By the way, as I write this posting your brother and I are home sick…again!
We’ve now gone 3 years and 3 days without you. Your bedroom is now the art room, but we still call it Livy’s room. The walls are the same color and your backpack and lunch bag are still on the back of the door with your Minnie ears and homemade bag of paper mache high contrast rocks. We took down your purple polka dot curtains and rods over the weekend and donated them. I’ve gotten better and getting rid of or re-purposing things. I’m trying to think of something creative to do with some of the stuff. I recently learned about memory bears and am interested in getting one made in honor of your upcoming birthday. I have to decide which piece of your baby clothing I’m willing to give up for it.
All this holiday and sick downtime has me struggling with what I feel is my purpose. Parenting and being a loving partner is still my #1, but I’m conflicted about everything else. I’m drained by the constant chaos of life and those around me who take their privileges for granted and tend to only think about themselves. It’s stressful and wearing me out. I want to be surrounded by more thoughtful people.
Where do I find them?
People who are genuinely caring, willing to talk and understand that grief doesn’t go away or get better over time. Those who will understand that I will forever have good days, bad days and super emotional days. In turn I want to be a better friend to those who have rolled by my side and are always there for me. Even on my most difficult days after ignoring their calls and text messages.

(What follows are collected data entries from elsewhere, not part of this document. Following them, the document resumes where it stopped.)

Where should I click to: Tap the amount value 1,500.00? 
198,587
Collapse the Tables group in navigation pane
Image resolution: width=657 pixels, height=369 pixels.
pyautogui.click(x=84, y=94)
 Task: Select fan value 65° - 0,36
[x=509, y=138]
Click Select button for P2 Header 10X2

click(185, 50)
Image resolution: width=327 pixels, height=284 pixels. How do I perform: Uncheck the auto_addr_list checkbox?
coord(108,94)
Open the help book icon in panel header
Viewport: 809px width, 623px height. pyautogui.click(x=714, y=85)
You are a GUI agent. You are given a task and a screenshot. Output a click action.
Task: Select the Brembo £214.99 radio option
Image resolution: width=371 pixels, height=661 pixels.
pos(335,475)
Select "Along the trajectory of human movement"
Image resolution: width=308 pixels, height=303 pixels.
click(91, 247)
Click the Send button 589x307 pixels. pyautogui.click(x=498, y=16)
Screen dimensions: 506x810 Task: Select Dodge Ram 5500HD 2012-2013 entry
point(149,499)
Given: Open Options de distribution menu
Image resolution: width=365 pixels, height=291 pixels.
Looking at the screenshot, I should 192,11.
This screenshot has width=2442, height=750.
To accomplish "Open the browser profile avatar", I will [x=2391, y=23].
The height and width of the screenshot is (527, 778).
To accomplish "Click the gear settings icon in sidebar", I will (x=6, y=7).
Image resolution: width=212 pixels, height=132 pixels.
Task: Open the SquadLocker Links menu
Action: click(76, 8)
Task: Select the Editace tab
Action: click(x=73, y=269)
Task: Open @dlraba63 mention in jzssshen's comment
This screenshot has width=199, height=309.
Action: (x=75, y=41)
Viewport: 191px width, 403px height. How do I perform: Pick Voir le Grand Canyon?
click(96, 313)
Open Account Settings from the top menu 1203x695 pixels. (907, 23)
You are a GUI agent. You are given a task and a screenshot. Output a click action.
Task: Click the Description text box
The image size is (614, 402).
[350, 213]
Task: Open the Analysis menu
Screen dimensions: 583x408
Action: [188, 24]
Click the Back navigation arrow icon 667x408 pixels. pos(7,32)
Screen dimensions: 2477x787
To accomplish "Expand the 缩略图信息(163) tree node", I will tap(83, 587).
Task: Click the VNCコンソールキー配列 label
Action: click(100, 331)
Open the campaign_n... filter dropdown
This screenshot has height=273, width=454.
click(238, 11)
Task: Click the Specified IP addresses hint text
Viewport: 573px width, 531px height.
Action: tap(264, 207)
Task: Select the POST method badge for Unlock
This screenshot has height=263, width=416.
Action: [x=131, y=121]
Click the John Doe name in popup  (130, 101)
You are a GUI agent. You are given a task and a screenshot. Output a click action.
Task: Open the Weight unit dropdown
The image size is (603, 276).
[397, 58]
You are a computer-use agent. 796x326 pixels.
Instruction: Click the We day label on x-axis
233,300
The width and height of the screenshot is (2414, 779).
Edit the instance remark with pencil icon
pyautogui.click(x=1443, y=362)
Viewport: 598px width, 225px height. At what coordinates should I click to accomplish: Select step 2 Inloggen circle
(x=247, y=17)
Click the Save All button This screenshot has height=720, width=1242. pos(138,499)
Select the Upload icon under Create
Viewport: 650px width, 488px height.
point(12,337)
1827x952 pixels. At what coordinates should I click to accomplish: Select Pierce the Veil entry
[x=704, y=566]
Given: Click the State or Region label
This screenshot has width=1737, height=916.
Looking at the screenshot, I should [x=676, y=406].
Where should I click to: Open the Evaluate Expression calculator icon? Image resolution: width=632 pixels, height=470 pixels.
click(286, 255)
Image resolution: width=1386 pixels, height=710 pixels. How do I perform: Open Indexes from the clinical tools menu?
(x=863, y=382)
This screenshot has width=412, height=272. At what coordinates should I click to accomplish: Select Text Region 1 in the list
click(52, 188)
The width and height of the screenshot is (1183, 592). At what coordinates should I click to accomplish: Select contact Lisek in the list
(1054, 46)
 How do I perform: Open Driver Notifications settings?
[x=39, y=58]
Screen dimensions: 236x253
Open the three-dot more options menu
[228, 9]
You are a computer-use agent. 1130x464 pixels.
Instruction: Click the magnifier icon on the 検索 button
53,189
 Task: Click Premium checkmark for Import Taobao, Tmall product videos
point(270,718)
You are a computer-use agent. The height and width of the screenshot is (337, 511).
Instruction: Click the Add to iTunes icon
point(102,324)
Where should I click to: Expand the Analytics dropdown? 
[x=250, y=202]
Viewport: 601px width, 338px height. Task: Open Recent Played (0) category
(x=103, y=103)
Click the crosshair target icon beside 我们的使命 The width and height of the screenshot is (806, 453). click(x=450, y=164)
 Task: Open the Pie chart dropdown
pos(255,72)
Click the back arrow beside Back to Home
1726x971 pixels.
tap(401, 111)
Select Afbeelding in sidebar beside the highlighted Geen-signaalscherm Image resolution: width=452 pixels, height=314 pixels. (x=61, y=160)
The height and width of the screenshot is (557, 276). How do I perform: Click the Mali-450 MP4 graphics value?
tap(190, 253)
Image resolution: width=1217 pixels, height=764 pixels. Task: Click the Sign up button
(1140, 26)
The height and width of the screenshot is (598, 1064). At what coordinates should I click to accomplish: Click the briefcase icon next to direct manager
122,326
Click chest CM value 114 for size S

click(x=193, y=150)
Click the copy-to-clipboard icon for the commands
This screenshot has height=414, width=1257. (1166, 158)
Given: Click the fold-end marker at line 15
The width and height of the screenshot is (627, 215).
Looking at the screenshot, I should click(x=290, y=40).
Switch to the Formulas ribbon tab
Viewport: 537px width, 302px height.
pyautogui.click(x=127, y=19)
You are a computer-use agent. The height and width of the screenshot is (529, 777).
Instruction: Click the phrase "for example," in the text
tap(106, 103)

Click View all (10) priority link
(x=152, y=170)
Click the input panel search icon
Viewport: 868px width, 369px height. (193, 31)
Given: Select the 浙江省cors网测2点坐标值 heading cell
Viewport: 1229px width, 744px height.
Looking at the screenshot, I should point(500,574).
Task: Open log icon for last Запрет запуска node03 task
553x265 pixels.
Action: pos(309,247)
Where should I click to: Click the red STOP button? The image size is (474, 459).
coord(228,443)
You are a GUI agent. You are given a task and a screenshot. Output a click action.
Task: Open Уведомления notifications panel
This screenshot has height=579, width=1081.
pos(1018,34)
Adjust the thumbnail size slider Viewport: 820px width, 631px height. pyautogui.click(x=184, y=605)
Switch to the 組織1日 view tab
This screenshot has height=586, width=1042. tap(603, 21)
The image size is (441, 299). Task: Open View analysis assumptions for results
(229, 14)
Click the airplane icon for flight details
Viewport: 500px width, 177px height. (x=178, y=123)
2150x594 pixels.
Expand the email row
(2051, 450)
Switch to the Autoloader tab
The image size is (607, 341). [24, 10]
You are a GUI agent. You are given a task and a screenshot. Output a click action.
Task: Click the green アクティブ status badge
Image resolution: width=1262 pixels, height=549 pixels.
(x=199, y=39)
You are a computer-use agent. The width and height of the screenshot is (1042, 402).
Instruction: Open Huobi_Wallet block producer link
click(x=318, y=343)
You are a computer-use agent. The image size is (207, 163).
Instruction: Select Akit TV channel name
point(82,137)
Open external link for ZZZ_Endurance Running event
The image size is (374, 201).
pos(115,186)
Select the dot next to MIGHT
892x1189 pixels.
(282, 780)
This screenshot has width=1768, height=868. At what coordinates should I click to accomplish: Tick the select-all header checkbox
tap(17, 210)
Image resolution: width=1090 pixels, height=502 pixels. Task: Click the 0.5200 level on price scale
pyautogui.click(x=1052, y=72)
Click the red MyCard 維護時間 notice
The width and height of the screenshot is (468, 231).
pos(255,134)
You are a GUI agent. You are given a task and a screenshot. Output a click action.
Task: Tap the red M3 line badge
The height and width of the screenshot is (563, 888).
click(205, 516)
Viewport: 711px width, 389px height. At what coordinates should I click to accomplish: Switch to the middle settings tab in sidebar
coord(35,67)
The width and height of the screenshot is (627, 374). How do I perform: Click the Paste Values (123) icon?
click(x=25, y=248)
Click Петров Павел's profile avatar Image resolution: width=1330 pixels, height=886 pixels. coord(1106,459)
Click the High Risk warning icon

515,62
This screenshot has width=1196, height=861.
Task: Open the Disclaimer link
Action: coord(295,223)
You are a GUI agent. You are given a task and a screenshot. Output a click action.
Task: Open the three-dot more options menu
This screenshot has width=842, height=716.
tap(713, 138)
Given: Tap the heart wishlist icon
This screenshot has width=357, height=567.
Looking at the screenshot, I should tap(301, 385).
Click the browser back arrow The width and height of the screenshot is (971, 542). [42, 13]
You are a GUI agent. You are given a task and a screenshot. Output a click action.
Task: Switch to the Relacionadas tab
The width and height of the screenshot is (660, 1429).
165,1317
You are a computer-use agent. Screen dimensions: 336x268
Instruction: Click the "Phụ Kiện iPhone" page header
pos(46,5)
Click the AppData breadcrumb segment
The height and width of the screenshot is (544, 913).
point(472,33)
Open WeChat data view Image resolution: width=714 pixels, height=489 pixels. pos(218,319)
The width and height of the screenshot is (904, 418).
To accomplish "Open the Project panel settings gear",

It seems like forever ago, but in 2017, that first year I had to move forward without you all I could do was get up everyday and not think about the future. I just had to survive. Three years later and I wish I could go back to that simple feeling of surviving without all of the additional weight.
Livy, you taught me many, many things. One of them was how to appreciate the little things in life that come at no fiscal cost. Relationships is one of them. I value my relationships with family and friends and need to do better at showing others how much I care. I want to spend more time enjoying life and less time stressing about it over this next decade. I want to make sure I’m present for Sage, Eli and those who truly love me. I want to keep my body happy and make more jam.
Thank you, Liv, for continuing to listen to me. Your family loves and misses you so much. In your memory we continue to take an annual family photo in front of your garden.
Love always,
Momma
I am mother to Patrick, age, very severe type 3 O. I.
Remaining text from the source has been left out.